• [Objective]
Retype every line of the records below word for word, changing nothing.

[Location data for elements and text]
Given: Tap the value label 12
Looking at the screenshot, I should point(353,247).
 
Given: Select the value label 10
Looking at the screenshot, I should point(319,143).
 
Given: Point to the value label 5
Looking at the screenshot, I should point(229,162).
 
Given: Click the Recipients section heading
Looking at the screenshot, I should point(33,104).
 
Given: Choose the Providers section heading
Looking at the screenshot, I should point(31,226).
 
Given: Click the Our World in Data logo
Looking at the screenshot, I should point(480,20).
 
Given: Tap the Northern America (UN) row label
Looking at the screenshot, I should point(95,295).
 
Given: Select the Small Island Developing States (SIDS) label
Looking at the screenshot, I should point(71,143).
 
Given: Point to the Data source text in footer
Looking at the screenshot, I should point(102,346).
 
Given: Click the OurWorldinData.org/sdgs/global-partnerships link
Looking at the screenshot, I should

• [Exercise response]
Given: Tap the value label 12
Looking at the screenshot, I should point(353,247).
 
Given: Select the value label 10
Looking at the screenshot, I should point(319,143).
 
Given: Point to the value label 5
Looking at the screenshot, I should point(229,162).
 
Given: Click the Recipients section heading
Looking at the screenshot, I should point(33,104).
 
Given: Choose the Providers section heading
Looking at the screenshot, I should point(31,226).
 
Given: Click the Our World in Data logo
Looking at the screenshot, I should point(480,20).
 
Given: Tap the Northern America (UN) row label
Looking at the screenshot, I should point(95,295).
 
Given: Select the Small Island Developing States (SIDS) label
Looking at the screenshot, I should point(71,143).
 
Given: Point to the Data source text in footer
Looking at the screenshot, I should point(102,346).
 
Given: Click the OurWorldinData.org/sdgs/global-partnerships link
Looking at the screenshot, I should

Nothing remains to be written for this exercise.